I hope you took a NV backup of your phone (minus nv item 550) to restore the network after the IMEI repair ;-)

Yes, this is exactly how all box companies are doing this for Samsung and LG (some of them clear the efs through download mode. I prefer to run a batch file through adb; although root is necessary for the adb method).

Bro thanks ; those informations are great for beginner of programmers.well , if we clear that 3 partitions , network Will come after process to new type imei cert phones ?(like note 3 n900x series ,s5 etc..)

[ecs87]

You must make a QCN backup (or more commonly referred to as a nv item backup) of the phone BEFORE resetting the EFS. If you dont, you risk having no network after the IMEI repair.

[matholameu]

Quote:

Originally Posted by ecs87

I shouldn't post this and make it public (so that qualcomm can patch it...) but to repair the IMEI you must first clear the EFS partitions. This doesn't mean the /efs folder. I mean the EFS data partitions which are modemst1, modemst2, and FSG. On most GSM phones this is mmcblk0p12, mmcblk0p13, and mmcblk0p18. They can be wrote to if can adb shell into your phone using root. Use the dd if command to pull one of the partitions to your computer, take note of the exact byte size, make a new hex file that size. It'll be full of zeros, that's fine. Send it to the phone. Write this zeroed out file to the three EFS data partitions with the dd if command through adb shell. Reboot the phone. Your IMEI (and network) are gone. At this point the protection is removed and the IMEI can be wrote to (either through the diag port or through AT commands over the modem/UART).

I hope you took a NV backup of your phone (minus nv item 550) to restore the network after the IMEI repair ;-)

Yes, this is exactly how all box companies are doing this for Samsung and LG (some of them clear the efs through download mode. I prefer to run a batch file through adb; although root is necessary for the adb method).

Trying to do this on an SGH-I717. Attempted to message ECS but PM is disabled. Could anyone please elaborate a little bit on this process for me? I've been grinding away trying to get my phone working for months and would really appreciate any help.

[matholameu]

Well I figured it out. Atleast as much as I need.
If your phone is anything like my Samsung Note SGH-I717 you can access service mode with a code and then wipe all 3 efs partitions directly from the phone.
Good luck folks! Hope your adventure ends the same as mine.

[hellothere777]

Quote:

Originally Posted by ecs87

I shouldn't post this and make it public (so that qualcomm can patch it...) but to repair the IMEI you must first clear the EFS partitions. This doesn't mean the /efs folder. I mean the EFS data partitions which are modemst1, modemst2, and FSG. On most GSM phones this is mmcblk0p12, mmcblk0p13, and mmcblk0p18. They can be wrote to if can adb shell into your phone using root. Use the dd if command to pull one of the partitions to your computer, take note of the exact byte size, make a new hex file that size. It'll be full of zeros, that's fine. Send it to the phone. Write this zeroed out file to the three EFS data partitions with the dd if command through adb shell. Reboot the phone. Your IMEI (and network) are gone. At this point the protection is removed and the IMEI can be wrote to (either through the diag port or through AT commands over the modem/UART).

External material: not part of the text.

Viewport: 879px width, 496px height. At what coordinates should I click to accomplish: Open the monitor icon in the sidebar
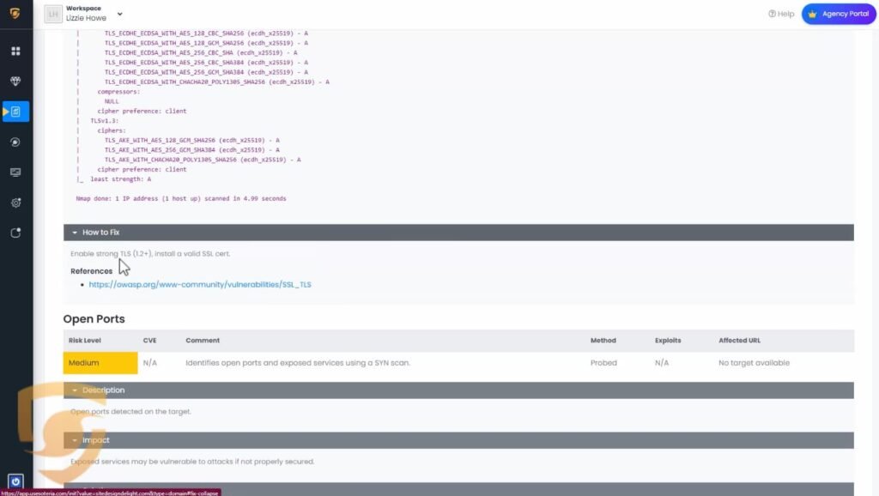(15, 172)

I hope you took a NV backup of your phone (minus nv item 550) to restore the network after the IMEI repair ;-)

Yes, this is exactly how all box companies are doing this for Samsung and LG (some of them clear the efs through download mode. I prefer to run a batch file through adb; although root is necessary for the adb method).

I understand how to wipe efs folder via adb but cannot figure out how to do it through download mode. I know this is how spt and bst are doing it. I can flash the nvrebuild1.bin and nvrebuild2.bin with no problems, But when I try to flash the fsg.bin I always get the "Secure Check Fail : apnonhlos" message on the phone when I flash it via odin. Do you have any ideas?